В воздухе тихо кружились и плавали широкие, мохнатые снежинки, словно выискивая место, где удобнее опуститься на землю, чтобы не изломать свои нежные, хрупкие звездочки. Они осторожно пристраивались одна к другой, готовые вспорхнуть и снова улететь от первого дуновения ветра. Но стояла оцепенелая тишина. И небо было особенно мглистое. Даже бледным пятном нигде не просвечивало солнце. И оттого, казалось, придвинулись еще ближе к городу безлесные, островерхие гольцы, а сам город сжался, стал меньше.

Не вились дымы над трубами мастерских, с погасшими топками застыли паровозы на запасных путях, а некоторые — и прямо на стрелках.
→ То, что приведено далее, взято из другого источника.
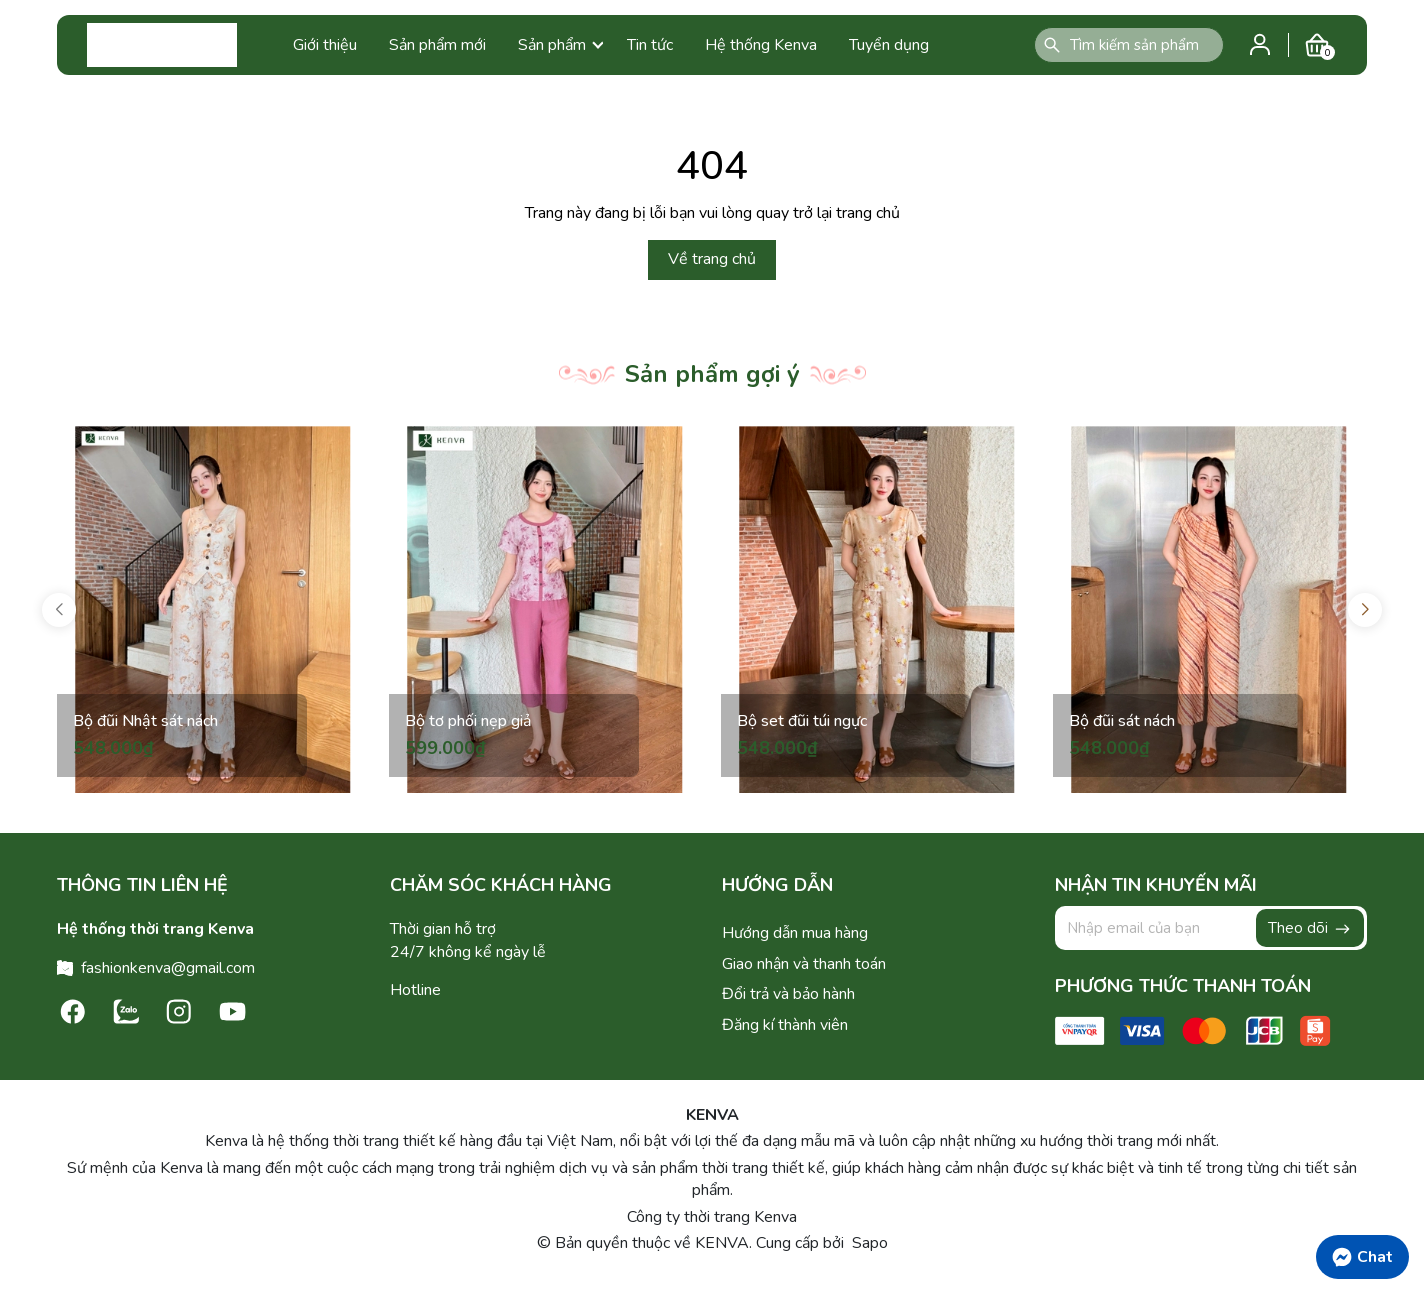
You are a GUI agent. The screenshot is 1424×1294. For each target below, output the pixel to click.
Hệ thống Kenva (761, 45)
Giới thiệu (325, 45)
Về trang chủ (712, 259)
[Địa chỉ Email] (1211, 928)
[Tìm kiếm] (1052, 45)
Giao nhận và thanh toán (804, 964)
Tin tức (650, 45)
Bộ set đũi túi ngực (802, 721)
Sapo (868, 1243)
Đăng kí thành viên (785, 1025)
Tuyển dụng (889, 45)
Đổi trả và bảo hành (788, 994)
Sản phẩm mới (437, 45)
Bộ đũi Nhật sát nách (145, 721)
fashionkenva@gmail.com (168, 968)
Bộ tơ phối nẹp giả (468, 721)
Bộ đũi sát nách (1122, 721)
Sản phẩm (560, 45)
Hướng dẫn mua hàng (795, 933)
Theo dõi (1310, 928)
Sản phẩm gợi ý (712, 374)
Их залепило снегом, рельсы тоже засыпало, и было похоже, что паровозы сбились с пути, забрели в сторону, в открытое поле, и замерли, врезавшись в землю. У входа в депо на рыхлом белом снегу не отпечатывались следы ничьих ног. Наступила глубокая осень в природе, и словно такая же осень холодом своим сковала все на железной дороге.
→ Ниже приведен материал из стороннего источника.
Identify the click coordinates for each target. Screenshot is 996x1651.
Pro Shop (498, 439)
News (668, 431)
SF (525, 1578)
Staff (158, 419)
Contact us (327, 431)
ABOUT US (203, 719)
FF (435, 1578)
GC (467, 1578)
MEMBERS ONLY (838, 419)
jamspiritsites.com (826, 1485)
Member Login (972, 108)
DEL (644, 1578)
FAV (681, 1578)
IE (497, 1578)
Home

Всеобщая стачка длилась уже вторую неделю. И это было началом большой, но скрытой схватки с самодержавием: обе стороны выверяли свои силы.

«Нам бы один, так сказать, батальон солдат, — бубнил Киреев на совещаниях у Баранова. — На всякий случай».

«Пусть попробуют пойти на расправу с нами, — говорили на митингах рабочие. — Встанем с оружием в руках, будем обороняться до последней капли крови».

И в этих мыслях, в этих разговорах (оборона — и только) уже заключалась самая тяжелая ошибка зреющего восстания.

Стачка в Шиверске началась вскоре после похорон Кузьмы Прокопьевича. Его гибель и убийство Еремея Фесенкова, которого знали почти все рабочие, здесь придали стачке особый накал.

На похороны Кузьмы Прокопьевича собралось полгорода. Полиция боялась показываться на улицах. На версту растянулось шествие. Несли пихтовые венки — знак бессмертия — с надписями «Жертве произвола», «Жертве, самодержавия», «Да здравствует революция!» Скорбно звучали слова похоронного марша:

Вы жертвою пали в борьбе роковой — Любви беззаветной к народу.

Пели те, кто шел за гробом, пели стоявшие на тротуарах.

Вы отдали все, что могли за него, За жизнь его, честь и свободу…

Филипп Петрович устало переставлял ноги, но никому не отдавал свой конец полотенца, нес гроб до самого кладбища. Он первый бросил горсть земли, а когда заработали лопаты, словно окаменел. Так много сразу горя обрушилось на него: не стало лучшего друга, Кузьмы, а дома с поврежденным, распухшим плечом лежит Вера.

Еще и после похорон несколько дней Филипп Петрович ходил как в тумане. Сверлил, пилил, шлифовал какой-то металл, а какой, что именно — не сказал бы. Портил детали, сдавал с изъянами, и мастер грозился оштрафовать его на добрую половину заработка.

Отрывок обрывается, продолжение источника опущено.